• Exercise objective: Check each line of the material that follows, and copy those holding the string "فوکا".

• Data in this exercise:
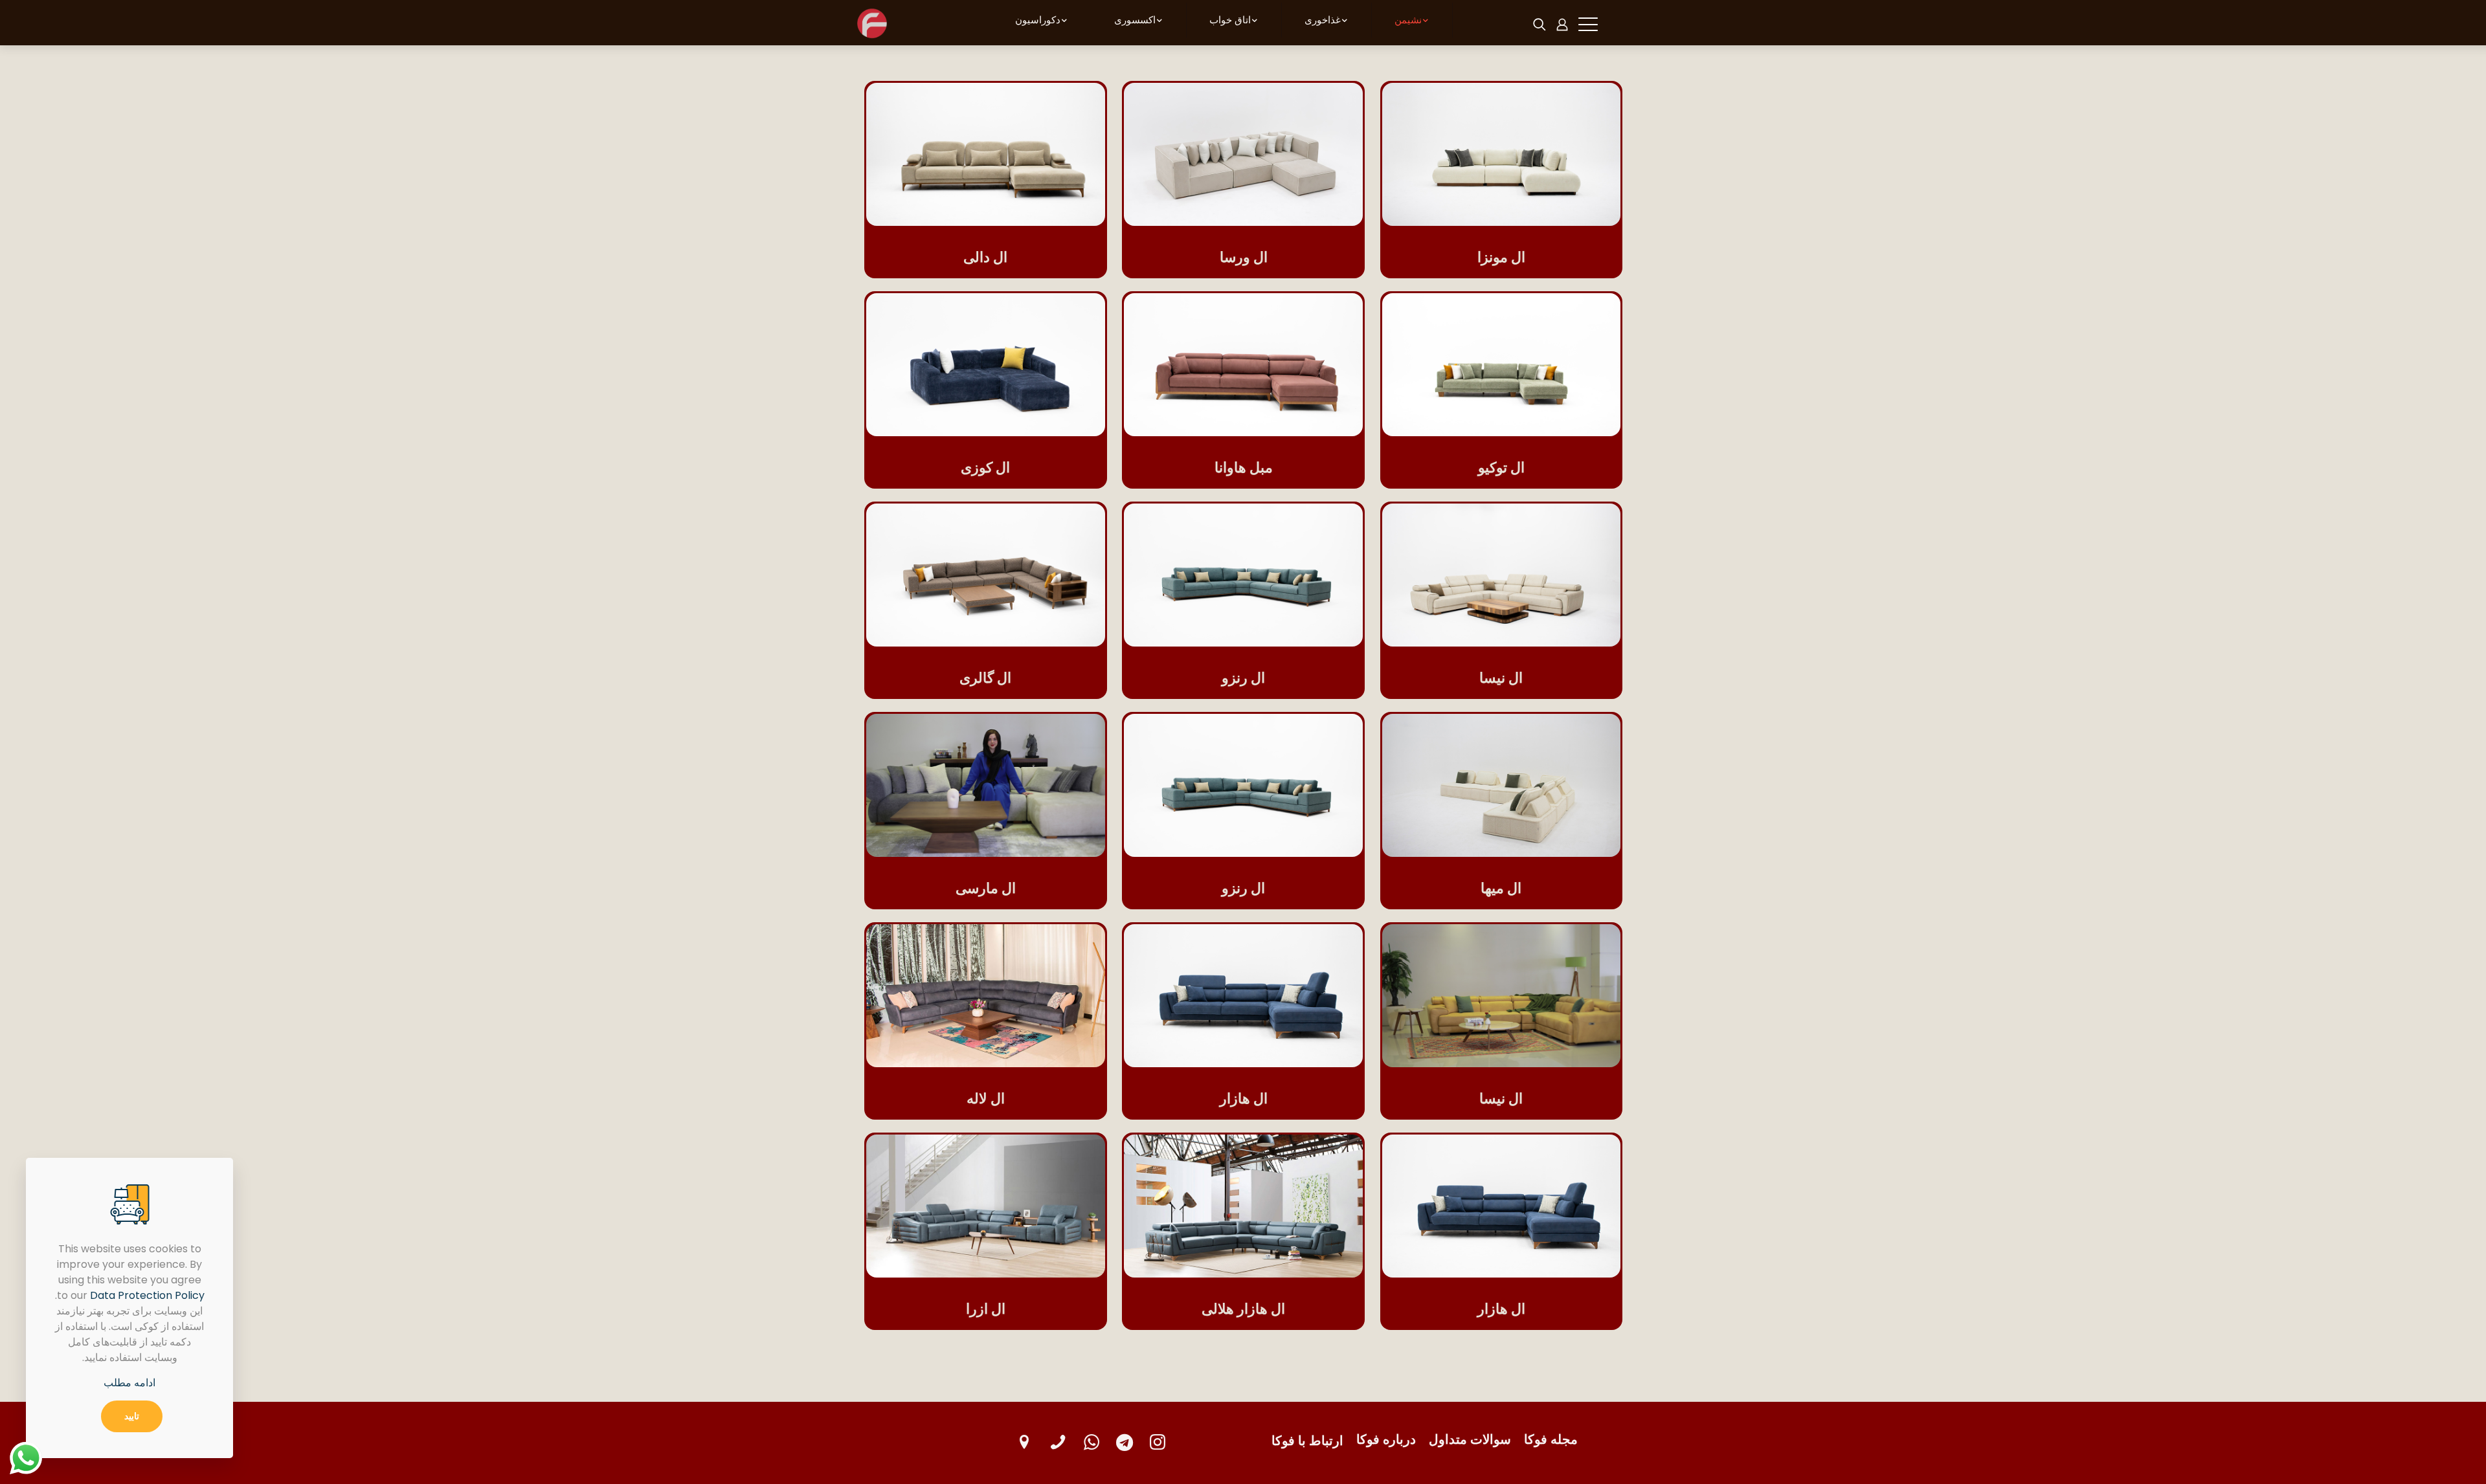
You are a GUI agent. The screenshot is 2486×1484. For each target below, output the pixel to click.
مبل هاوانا (1244, 468)
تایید (131, 1416)
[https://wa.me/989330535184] (1091, 1442)
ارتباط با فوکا (1307, 1441)
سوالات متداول (1470, 1439)
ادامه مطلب (129, 1382)
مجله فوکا (1551, 1439)
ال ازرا (985, 1309)
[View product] (1400, 101)
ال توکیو (1501, 468)
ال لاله (986, 1099)
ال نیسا (1501, 678)
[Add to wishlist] (1400, 128)
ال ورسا (1244, 257)
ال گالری (985, 678)
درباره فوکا (1386, 1439)
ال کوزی (985, 468)
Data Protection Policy (147, 1295)
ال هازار (1244, 1099)
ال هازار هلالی (1243, 1309)
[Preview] (1400, 156)
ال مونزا (1501, 257)
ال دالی (985, 257)
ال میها (1501, 888)
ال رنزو (1243, 678)
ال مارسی (986, 888)
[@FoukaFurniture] (1124, 1442)
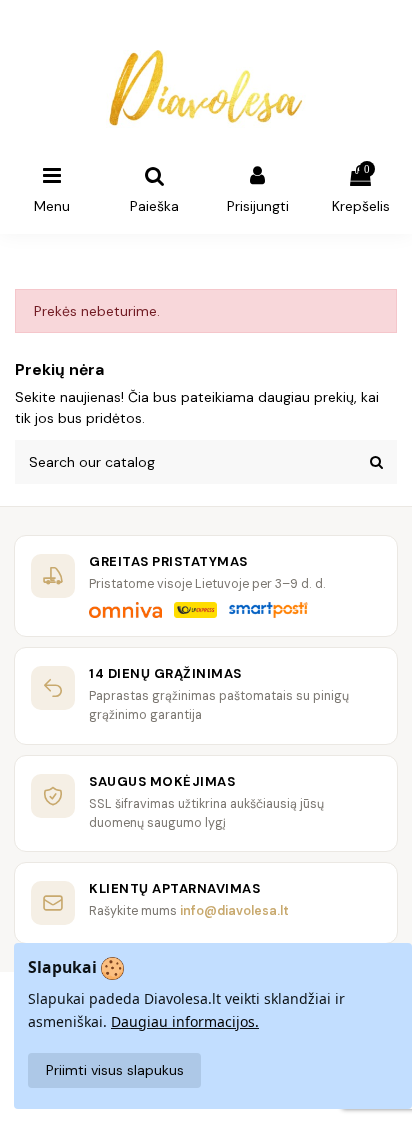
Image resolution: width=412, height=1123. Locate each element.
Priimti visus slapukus (115, 1070)
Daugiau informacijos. (185, 1021)
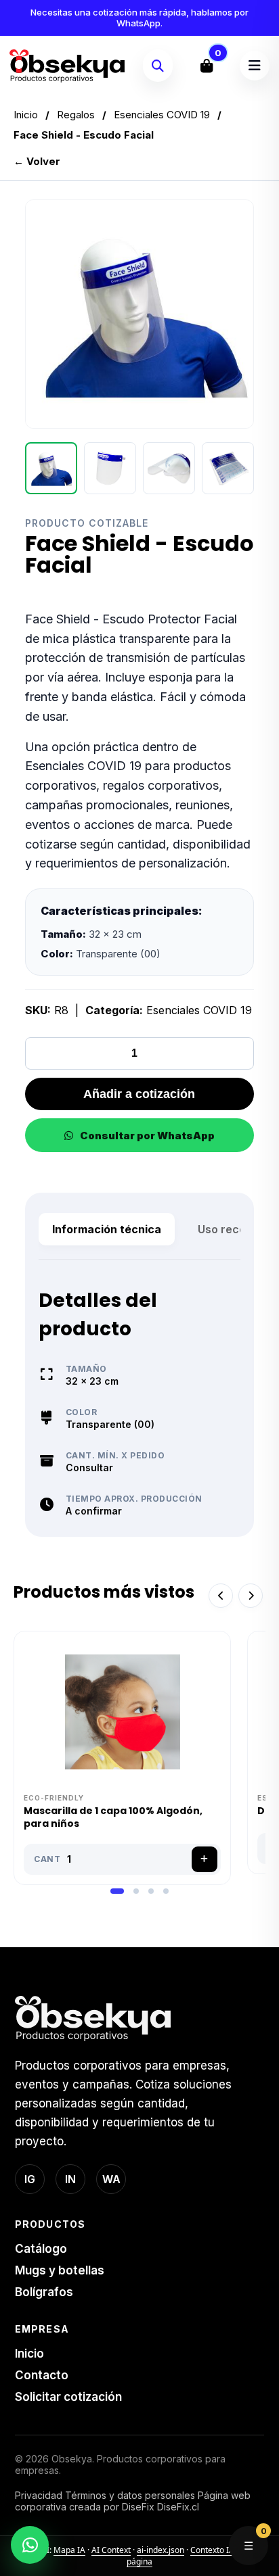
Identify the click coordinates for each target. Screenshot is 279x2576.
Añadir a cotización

• Answer to this exercise:
ارتباط با فوکا (1307, 1441)
مجله فوکا (1551, 1439)
درباره فوکا (1386, 1439)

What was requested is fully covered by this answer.